Kinya, my granddaughter
It was already a beautiful day as I observed the sun shining through the window and then I clicked into Facebook where these words brightened my outlook even more: “Today, I marched with his son to symbolize that the struggle is not over and our will to fight has not died. You did not die in vain…R.I.P. Martin Luther King Jr.”
My granddaughter, Kinya, shared such sentiments after a march in Memphis where Martin was felled 45 years to the day. It warms my heart that she took part in such an assemblage, considering that my progeny, unlike me, are not among those who hit the streets with slogans and songs in pursuit of justice and dignity. They just don’t do that. But I don’t despair because I know they care and pursue a better world in their own ways – as loving people, I’m proud to say.
But there was Kinya along with hundreds of union members and their supporters paying homage to the sanitation workers strike that brought Martin to Memphis. His son, Martin Luther King III, was one of the speakers at the occasion. Kinya met him and I know how intoxicating that can feel, as after shaking his dad’s hand close to 60 years ago I felt all aglow and firmed up my commitment to be the activist that I am today. I hope Kinya is feeling as heady as I did and gets more and more involved in the issues of the day because there’s always something to do.
Sometimes, though, it can seem like an impossible dream trying to make the world a better place. In the play, “I Am a Man,” T.O. Jones, the main character, cries out: “All the marchin’ and jailin’ and beatin’s! All that starvin’ and prayin’ and downright cryin’! King dead! Murdered! What we git in return? One piece of paper and eight bright, shiny pennies. Not even thirty pieces of silver! Eight pennies and a maybe! Ain’t a damn thing change!”
But surviving Memphis striker, the Rev. Leslie Moore, who joined the marchers when they arrived at the National Civil Rights Museum, built on the site of the old Lorraine Motel where King was shot down, looks at it another way. He says: “Something lifted off of us when Dr. King came to Memphis. Before he came, we had a hard time. When he came, it looked like everything brightened up, a light began to shine out.” Moore, 66, was in his early 20s at the time of the strike. He still drives a truck for the Memphis sanitation department.
I get the idea that that light still shines for this hardworking man. I’m sure working for the sanitation department today is better than it was back in 1968.

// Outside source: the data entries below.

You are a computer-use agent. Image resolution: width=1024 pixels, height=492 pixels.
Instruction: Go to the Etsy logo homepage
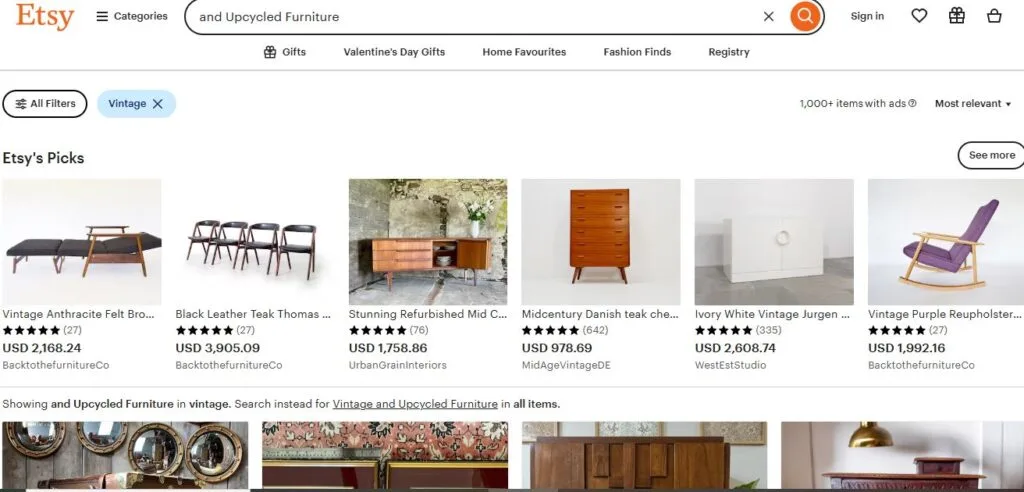pos(45,16)
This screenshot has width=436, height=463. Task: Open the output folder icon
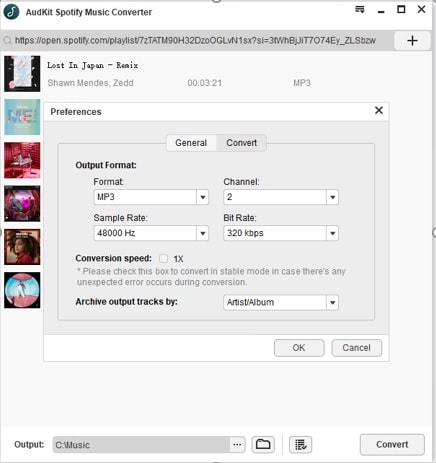(263, 444)
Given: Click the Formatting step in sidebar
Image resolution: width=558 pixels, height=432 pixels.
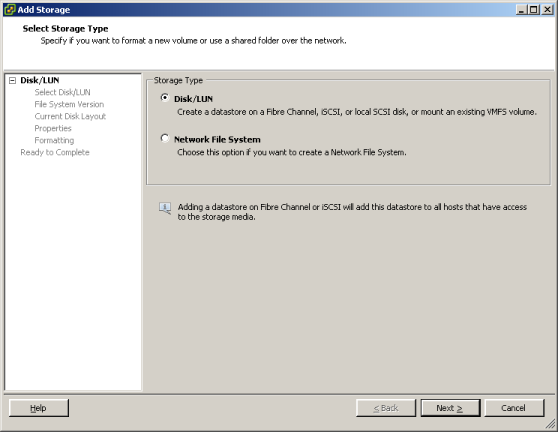Looking at the screenshot, I should [54, 141].
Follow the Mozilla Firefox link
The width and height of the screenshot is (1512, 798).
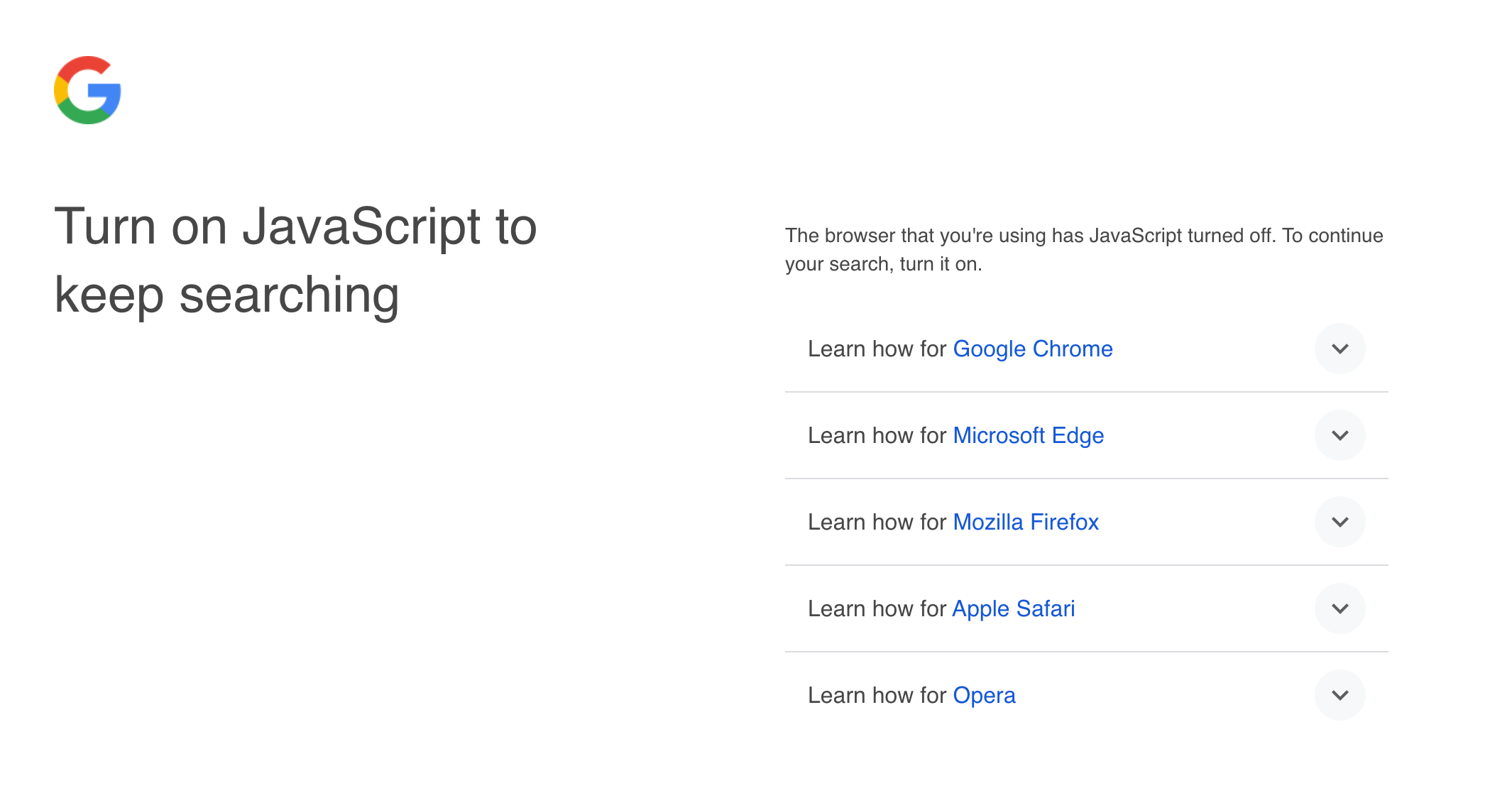pos(1025,522)
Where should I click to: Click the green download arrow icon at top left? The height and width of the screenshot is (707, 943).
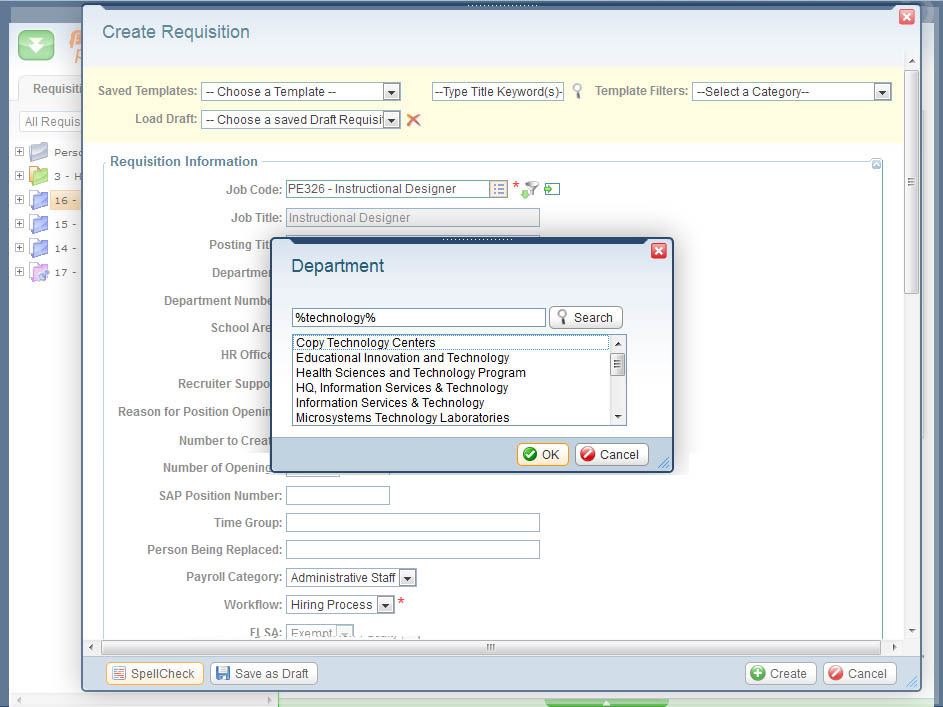pyautogui.click(x=36, y=46)
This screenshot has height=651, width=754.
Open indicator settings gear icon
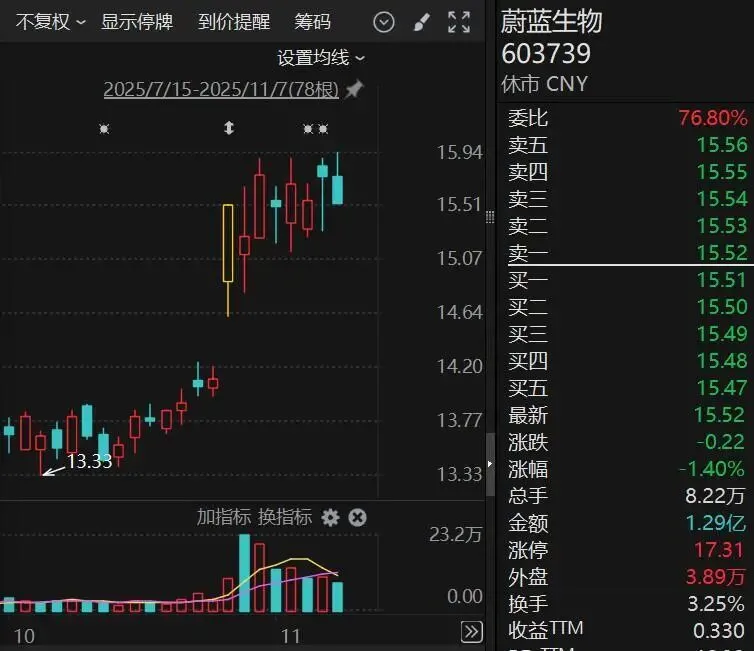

Oh, but it can be slow, don’t you know. King’s son made it clear, when he spoke, that workers still face challenges like those they encountered back then. Pursuits of racial and social equality never end.
My granddaughter is keeping King’s dream alive. The issue that brought him to Memphis was one of injustice, the refusal of Memphis to be fair and honest in its dealings with its public servants, its sanitation workers. Today they are engaged in a struggle to end a 4.6 percent pay cut that they were forced to accept unjustly.
The night before Martin was shot he said “Somewhere I read that the greatness of America is the right to protest for rights.” Kinya’s involvement indicates that she sees a need to continue such pursuits of basic civil rights, the rights of poor people to be treated fairly.
Martin also spoke to the threats against his life – as though he felt the end coming, saying: “Like anybody, I would like to live – a long life; longevity has its place. But I’m not concerned about that now. I just want to do God’s will. And He’s allowed me to go up to the mountain. And I’ve looked over. And I’ve seen the Promised Land. I may not get there with you. But I want you to know tonight, that we, as a people, will get to the Promised Land. So I’m happy tonight. I’m not worried about anything. I’m not fearing any man. Mine eyes have seen the glory of the coming of the Lord.”
And my eyes have seen the glory of my granddaughter marching at the front of the line in Memphis, doing what must be done if there’s ever to be a just world for everyone. Her eyes are on the prize and that fills me with an almost indescribable pride.
Before signing out of Facebook I discovered a video on my timeline of Bobby Kennedy announcing Martin’s assassination to a gathering of black people in Indianapolis, the only major city where, many say thanks to him, there was no rioting after the assassination. He spoke ever so brilliantly to how Martin devoted his life to love and to justice between human beings and that we, as a people, should seek, in our anger, ways to continue his teachings, ending with: “Let us dedicate ourselves to what the Greeks wrote so many years ago: to tame the savageness of man and make gentle the light of the world.”
That’s what I see Kinya doing. Like a line from one of my favorite Sunday School songs growing up, I’m hearing her say, in her actions:
“This little light of mine I’m gonna let it shine.
Let it shine/Let it shine/Let it shine.”
Shine on, baby girl, shine on. Because of people like you, acting in his name, our beloved Martin has not died in vain.